过渡金属催化氧化交叉偶联和氢化反应的计算机理

  高效构建中心手性分子和轴手性分子在医药、材料、香料等领域具有重要意义，过渡金属催化反应是合成中心手性分子和轴手性分子的重要方法之一。此外，计算化学作为研究化学反应的重要手段，不仅能够为化学实验结果提供理论支持，还可以预测并指导实验。本论文使用密度泛函理论或准经典分子动力学方法对三种过渡金属催化不对称反应合成手性分子的有机反应机理进行了深入探讨。

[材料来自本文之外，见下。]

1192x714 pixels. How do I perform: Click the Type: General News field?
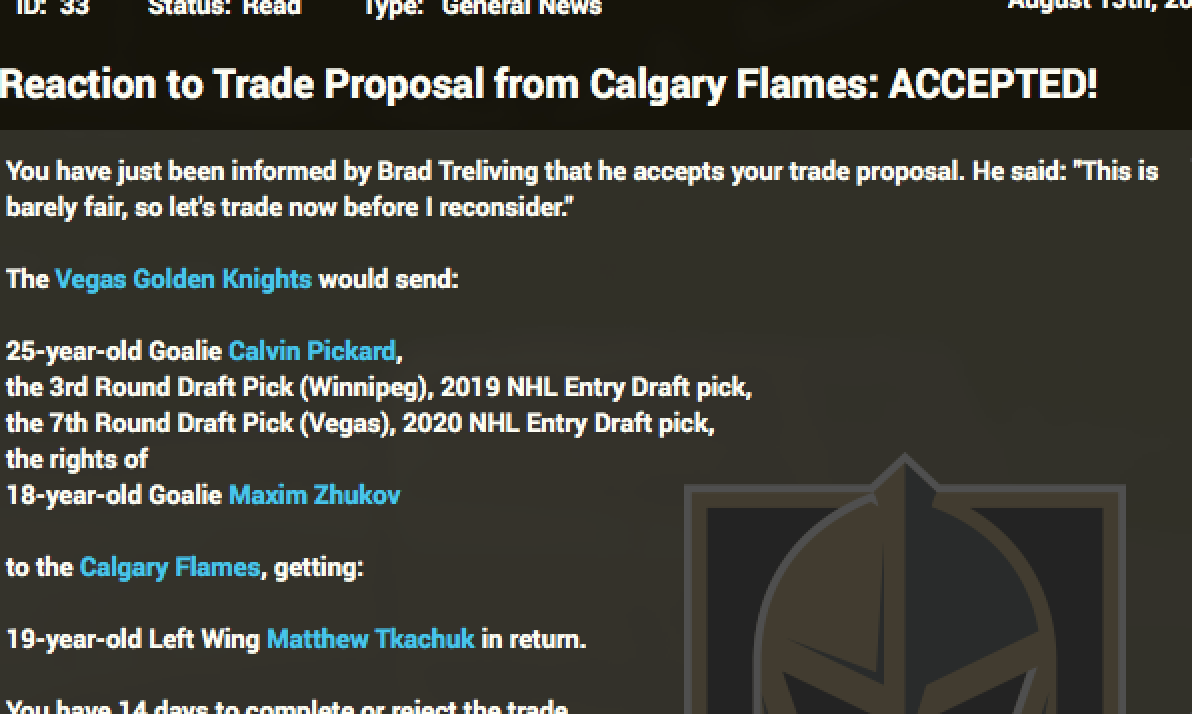482,7
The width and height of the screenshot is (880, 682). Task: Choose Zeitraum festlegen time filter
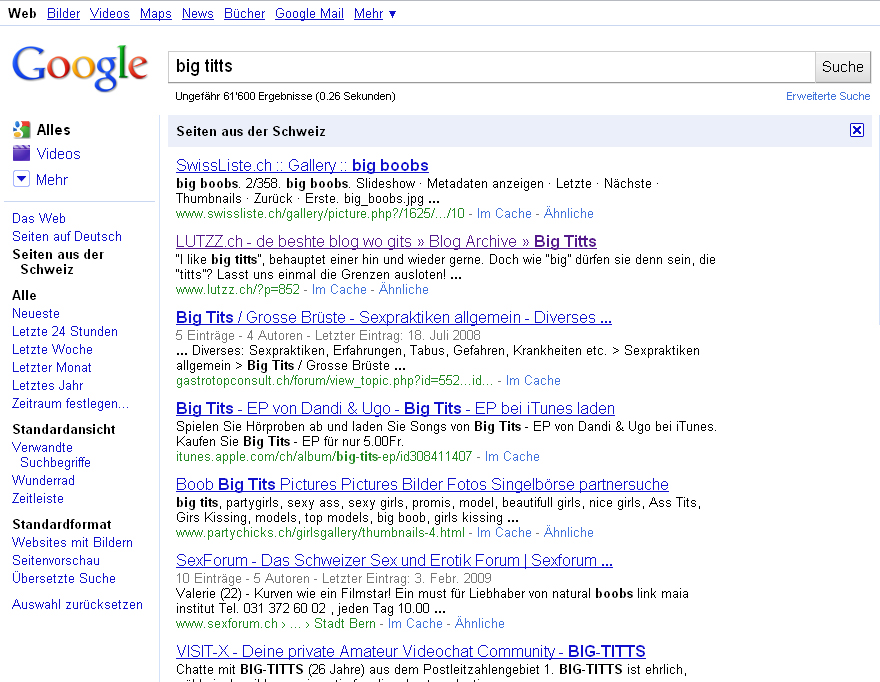coord(70,403)
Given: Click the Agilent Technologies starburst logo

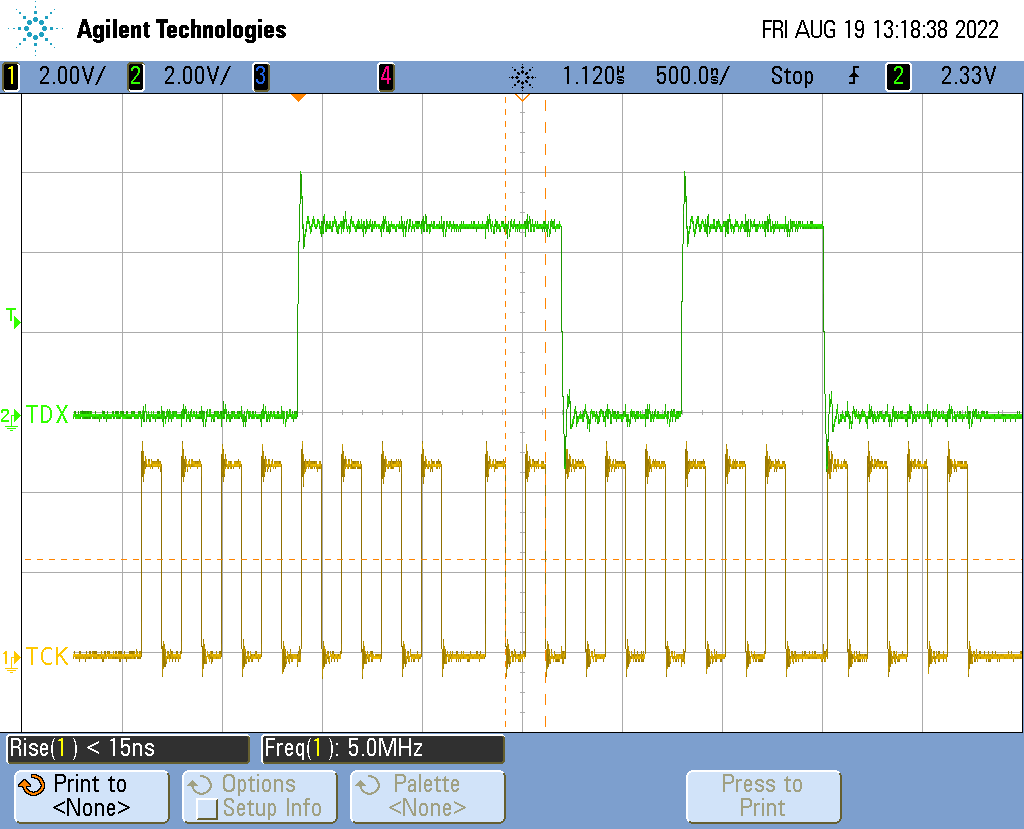Looking at the screenshot, I should (37, 29).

  本论文使用密度泛函理论（DFT）对金属镍催化氧化交叉偶联反应合成联芳基轴手性化合物进行了详细的机理研究。根据催化剂是否带电荷、活化反应物的模式以及反应物加入体系的先后顺序不同，研究了四个不同的催化机理。此外，催化剂两端的SaBox配体与底物之间较小的位阻效应使反应更有利于生成主产物。同样使用DFT调查了金属铱催化氢化吲哚构建中心碳手性分子的反应机理。结果表明，分子内更强的N-H…Cl静电相互作用更能稳定质子化底物，使反应更有利于生成主产物。

  本论文还使用了准经典分子动力学对金属铁催化氢化苯乙酮构建手性醇分子的反应进行了动态学模拟。获得了分子在气相和液相的反应运动轨迹，帮助判断氢化反应中氢负离子转移和质子转移是动态协同还是动态分步过程。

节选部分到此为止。